古くからあったものは、ほとんど持ち出せない。持ってこられるのは位牌だけ。
柱のキズも無い、古時計も無い。思い出のアルバムも無い。古い本だって一冊も無い。
雨露しのげるのが、手足を伸ばして寝られるのが、それだけで良しとするべしという事か。
飯舘の家には帰れない。孫たちが遊びにきていた家には帰れない。復興住宅なんて出来っこない。子供たちの世話にはなりたくない・・・。
「仮設で死ぬ」。それしか残されていない人生の終末。
1、600人とも言われる原発事故の関連死。その死がどれだけ無念であったことだろうか。

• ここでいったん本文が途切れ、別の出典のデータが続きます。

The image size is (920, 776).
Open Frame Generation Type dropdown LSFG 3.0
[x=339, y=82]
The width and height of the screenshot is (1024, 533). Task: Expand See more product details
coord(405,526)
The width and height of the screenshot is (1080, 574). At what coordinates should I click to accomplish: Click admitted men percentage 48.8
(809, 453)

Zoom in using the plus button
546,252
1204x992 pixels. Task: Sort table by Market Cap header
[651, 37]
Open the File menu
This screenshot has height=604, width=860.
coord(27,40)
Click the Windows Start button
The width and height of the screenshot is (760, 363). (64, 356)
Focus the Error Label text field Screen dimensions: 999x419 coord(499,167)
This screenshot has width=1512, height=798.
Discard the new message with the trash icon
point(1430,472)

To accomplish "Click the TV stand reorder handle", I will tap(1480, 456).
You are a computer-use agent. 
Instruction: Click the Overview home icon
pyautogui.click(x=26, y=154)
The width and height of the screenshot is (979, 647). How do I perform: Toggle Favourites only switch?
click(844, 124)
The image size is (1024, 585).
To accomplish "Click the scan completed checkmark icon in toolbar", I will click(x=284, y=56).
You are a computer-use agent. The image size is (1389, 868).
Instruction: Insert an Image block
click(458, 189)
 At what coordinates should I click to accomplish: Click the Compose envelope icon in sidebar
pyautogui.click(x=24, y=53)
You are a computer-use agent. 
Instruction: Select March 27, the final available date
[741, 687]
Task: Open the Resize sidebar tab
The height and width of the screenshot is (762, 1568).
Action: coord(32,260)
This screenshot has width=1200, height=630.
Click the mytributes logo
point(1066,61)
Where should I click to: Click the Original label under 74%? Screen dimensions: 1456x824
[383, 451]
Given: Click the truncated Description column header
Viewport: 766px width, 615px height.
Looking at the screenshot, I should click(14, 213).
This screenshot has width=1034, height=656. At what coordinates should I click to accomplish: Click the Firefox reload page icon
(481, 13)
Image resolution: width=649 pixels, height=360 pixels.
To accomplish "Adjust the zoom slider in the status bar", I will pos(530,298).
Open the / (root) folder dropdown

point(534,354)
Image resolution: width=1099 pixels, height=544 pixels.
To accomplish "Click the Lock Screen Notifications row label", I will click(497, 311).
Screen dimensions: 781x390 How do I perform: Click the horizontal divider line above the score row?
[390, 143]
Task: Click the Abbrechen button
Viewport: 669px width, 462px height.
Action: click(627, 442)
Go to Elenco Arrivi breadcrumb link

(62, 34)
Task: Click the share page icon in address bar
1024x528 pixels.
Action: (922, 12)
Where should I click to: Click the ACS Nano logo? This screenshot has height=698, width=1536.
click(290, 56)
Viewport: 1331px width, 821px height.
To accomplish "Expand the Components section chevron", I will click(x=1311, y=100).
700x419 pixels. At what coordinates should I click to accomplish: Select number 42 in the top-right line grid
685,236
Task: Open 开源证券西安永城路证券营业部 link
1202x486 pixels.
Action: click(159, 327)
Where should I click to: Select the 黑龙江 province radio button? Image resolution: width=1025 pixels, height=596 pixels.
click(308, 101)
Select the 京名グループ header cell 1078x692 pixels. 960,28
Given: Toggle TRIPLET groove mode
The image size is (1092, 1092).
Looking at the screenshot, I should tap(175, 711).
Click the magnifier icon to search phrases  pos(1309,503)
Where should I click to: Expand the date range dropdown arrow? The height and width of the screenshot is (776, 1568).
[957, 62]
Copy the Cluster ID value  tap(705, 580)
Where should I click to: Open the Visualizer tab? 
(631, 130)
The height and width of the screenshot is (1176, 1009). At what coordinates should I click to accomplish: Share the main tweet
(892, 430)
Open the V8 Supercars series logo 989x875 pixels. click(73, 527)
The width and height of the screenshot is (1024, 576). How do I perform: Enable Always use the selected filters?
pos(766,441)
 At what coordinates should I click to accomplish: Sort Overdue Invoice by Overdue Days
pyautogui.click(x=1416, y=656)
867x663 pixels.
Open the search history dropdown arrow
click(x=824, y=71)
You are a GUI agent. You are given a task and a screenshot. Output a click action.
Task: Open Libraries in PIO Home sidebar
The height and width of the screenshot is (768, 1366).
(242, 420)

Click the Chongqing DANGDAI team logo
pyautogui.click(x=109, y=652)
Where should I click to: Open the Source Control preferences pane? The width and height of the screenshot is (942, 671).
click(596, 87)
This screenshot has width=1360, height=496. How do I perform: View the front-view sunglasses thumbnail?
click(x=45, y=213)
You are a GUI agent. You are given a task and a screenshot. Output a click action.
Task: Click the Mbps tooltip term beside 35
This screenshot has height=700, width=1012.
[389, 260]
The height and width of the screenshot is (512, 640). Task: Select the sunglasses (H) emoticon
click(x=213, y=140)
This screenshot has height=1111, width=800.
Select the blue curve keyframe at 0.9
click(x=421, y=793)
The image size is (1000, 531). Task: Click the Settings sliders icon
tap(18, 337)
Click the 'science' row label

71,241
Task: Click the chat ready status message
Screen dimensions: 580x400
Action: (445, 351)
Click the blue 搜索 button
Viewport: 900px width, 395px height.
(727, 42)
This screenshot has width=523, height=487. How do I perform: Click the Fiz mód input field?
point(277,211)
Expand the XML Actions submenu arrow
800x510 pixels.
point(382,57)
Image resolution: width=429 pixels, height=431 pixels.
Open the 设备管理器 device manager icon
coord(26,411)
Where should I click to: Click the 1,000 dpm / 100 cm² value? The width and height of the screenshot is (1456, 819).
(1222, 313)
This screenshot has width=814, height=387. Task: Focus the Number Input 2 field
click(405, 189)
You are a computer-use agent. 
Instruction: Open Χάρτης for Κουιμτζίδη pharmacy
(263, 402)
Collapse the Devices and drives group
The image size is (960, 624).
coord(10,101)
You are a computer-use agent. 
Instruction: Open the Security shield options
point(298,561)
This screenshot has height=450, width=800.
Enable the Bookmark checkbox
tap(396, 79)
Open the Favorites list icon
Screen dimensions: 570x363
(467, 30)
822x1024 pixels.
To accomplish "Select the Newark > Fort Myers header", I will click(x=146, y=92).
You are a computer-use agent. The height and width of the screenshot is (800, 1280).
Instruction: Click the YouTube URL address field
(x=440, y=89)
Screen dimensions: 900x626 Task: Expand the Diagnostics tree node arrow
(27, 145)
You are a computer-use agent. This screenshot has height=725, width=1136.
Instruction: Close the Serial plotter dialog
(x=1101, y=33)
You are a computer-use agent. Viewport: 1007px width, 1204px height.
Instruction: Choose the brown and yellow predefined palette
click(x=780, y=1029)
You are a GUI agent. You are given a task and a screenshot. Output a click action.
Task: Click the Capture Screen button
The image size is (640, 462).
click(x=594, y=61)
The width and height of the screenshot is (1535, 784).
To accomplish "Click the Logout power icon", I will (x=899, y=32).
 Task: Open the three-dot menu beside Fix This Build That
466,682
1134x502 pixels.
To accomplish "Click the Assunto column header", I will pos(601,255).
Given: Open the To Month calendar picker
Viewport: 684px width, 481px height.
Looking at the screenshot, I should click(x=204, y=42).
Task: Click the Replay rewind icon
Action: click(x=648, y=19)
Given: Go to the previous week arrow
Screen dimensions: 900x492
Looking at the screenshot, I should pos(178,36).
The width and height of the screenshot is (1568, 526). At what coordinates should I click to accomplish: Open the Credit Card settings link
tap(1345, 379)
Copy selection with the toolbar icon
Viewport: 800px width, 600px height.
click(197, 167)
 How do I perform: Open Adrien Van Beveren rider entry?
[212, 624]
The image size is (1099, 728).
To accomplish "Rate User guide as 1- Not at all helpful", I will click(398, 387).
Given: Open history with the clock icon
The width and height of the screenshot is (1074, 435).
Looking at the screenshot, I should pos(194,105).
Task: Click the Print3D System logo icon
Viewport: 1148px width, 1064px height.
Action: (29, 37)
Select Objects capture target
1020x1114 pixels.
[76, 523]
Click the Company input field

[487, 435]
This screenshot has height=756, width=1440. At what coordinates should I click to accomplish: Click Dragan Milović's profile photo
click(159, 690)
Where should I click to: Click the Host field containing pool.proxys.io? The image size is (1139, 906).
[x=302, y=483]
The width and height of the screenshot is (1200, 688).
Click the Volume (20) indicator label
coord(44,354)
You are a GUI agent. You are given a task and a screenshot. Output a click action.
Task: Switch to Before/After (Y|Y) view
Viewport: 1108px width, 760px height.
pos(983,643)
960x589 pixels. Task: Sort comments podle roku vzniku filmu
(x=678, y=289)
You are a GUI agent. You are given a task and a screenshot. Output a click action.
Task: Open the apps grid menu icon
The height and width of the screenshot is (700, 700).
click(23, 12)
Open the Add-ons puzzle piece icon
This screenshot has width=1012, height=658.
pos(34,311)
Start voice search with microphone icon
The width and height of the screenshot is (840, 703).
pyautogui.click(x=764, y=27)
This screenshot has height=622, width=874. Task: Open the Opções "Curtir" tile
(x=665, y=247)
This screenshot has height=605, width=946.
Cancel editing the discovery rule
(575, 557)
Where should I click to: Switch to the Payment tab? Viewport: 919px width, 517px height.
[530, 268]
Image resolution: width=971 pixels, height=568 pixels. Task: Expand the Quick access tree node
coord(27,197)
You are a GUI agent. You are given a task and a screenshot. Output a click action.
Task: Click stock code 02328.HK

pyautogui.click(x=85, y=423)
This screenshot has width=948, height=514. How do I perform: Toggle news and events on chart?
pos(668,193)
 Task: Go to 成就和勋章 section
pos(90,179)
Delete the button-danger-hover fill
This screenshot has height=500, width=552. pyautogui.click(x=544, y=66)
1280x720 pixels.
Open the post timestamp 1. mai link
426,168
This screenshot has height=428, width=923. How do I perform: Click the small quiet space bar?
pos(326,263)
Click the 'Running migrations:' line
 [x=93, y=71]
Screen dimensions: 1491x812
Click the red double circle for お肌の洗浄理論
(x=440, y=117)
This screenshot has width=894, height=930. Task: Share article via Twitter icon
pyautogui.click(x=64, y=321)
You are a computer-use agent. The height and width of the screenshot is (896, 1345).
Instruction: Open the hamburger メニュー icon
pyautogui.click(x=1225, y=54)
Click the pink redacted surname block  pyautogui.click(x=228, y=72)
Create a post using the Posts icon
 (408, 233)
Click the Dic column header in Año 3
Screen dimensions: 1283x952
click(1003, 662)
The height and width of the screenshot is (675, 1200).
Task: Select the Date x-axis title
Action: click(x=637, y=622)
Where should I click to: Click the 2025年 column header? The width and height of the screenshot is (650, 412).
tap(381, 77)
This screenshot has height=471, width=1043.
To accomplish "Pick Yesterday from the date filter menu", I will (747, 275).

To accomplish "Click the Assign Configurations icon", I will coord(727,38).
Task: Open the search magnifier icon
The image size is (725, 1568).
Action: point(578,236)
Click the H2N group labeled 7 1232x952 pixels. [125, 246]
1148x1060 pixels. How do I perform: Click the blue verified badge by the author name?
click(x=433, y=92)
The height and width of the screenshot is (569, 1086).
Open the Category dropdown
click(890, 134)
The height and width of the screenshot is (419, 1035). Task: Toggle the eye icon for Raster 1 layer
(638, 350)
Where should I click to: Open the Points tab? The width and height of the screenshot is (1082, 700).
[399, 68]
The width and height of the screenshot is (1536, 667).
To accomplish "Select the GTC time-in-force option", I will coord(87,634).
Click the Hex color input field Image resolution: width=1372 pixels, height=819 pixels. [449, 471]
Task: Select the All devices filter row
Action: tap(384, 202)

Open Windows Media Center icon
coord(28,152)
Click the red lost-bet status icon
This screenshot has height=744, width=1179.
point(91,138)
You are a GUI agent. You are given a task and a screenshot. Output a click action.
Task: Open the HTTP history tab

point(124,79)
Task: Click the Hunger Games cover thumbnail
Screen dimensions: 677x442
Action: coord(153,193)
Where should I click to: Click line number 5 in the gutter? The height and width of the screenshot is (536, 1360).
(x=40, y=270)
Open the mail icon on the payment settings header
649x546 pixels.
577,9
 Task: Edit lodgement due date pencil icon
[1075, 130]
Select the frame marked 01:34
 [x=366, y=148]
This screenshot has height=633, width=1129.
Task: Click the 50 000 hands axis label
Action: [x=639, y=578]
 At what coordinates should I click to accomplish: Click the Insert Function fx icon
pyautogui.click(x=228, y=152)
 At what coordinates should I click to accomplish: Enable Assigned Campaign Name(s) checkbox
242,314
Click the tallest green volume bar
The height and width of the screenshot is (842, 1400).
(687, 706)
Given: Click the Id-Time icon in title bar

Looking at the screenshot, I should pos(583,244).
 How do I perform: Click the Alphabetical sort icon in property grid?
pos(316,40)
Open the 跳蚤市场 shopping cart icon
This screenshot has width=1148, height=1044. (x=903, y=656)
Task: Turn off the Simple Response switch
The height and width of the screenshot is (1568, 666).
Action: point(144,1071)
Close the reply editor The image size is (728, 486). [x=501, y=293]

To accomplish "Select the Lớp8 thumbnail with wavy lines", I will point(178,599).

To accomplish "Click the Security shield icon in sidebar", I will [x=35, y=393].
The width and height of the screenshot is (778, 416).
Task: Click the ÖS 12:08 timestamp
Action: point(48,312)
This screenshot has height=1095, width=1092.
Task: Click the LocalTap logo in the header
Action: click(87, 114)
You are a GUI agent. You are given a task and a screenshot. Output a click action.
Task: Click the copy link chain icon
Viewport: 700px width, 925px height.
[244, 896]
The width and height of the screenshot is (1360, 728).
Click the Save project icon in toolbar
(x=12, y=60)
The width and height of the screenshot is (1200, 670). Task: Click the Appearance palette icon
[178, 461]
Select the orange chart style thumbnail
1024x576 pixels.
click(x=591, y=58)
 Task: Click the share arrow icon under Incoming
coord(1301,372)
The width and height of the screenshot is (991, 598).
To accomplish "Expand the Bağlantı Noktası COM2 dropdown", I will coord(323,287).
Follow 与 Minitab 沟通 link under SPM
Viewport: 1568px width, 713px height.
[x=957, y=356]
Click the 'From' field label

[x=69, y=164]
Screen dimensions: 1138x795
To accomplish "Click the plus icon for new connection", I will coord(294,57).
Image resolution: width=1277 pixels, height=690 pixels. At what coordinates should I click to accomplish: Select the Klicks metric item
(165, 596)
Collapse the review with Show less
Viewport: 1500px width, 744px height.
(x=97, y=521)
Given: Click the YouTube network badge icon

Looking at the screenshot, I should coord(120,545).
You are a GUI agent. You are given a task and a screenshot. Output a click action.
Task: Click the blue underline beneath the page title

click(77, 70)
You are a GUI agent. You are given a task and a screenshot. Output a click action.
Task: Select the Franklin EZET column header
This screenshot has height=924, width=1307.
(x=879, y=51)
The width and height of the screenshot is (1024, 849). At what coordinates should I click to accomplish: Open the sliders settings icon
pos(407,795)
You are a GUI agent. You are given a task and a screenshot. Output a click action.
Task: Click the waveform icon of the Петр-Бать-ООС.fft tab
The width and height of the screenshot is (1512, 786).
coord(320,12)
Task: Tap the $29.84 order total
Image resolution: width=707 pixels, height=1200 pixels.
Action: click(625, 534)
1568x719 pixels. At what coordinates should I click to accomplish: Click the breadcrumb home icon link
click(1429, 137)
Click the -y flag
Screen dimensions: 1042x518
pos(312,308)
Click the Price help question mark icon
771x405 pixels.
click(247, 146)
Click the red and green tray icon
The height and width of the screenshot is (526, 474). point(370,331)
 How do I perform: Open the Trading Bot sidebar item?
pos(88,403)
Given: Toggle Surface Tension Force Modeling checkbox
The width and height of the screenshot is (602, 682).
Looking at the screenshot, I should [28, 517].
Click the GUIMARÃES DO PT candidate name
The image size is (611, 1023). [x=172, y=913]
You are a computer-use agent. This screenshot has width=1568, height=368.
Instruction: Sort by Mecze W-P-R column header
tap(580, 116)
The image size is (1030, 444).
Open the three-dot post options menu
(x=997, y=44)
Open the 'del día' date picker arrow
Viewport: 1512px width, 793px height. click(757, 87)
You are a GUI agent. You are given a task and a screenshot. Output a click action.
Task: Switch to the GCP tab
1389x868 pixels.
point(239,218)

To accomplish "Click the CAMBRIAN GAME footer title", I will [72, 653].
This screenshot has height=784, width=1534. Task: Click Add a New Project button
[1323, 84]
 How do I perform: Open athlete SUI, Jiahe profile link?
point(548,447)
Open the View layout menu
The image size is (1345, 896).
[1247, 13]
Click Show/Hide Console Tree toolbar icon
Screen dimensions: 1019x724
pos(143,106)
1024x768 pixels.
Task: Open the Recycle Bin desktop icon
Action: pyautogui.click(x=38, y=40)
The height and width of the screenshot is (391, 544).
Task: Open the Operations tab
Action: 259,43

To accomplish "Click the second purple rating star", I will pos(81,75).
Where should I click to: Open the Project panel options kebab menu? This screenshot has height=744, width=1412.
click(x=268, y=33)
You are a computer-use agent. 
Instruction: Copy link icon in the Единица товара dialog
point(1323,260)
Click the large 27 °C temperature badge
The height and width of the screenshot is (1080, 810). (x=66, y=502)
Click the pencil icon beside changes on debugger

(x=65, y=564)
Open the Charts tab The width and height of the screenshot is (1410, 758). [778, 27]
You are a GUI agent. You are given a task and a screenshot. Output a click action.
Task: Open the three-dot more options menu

その一人一人が。
友人が音楽仲間の葬儀の葬儀委員長を依頼されて、その挨拶分を「手直し」してくれと持ってきた。
故人は知らない。でも、そこで見知らぬ人と死との関わり合いと持つはめになる。
友人になりきらなくては・・・。
他者の死に“感情移入”をさせる。
手直し、書き上げに集中すること数時間。疲労度は極限に達する。安らかな死なんてあるのか。
極限と向き合って、考える「死」。
飯舘村には、全村避難が決まった直後、潔い死を選択した古武士の精神を具現化したような102歳の人の覚悟の死の出来事もあった。
いつかは誰にでも、どこかで訪れる「死」に想っただけ。ただそれだけ・・・。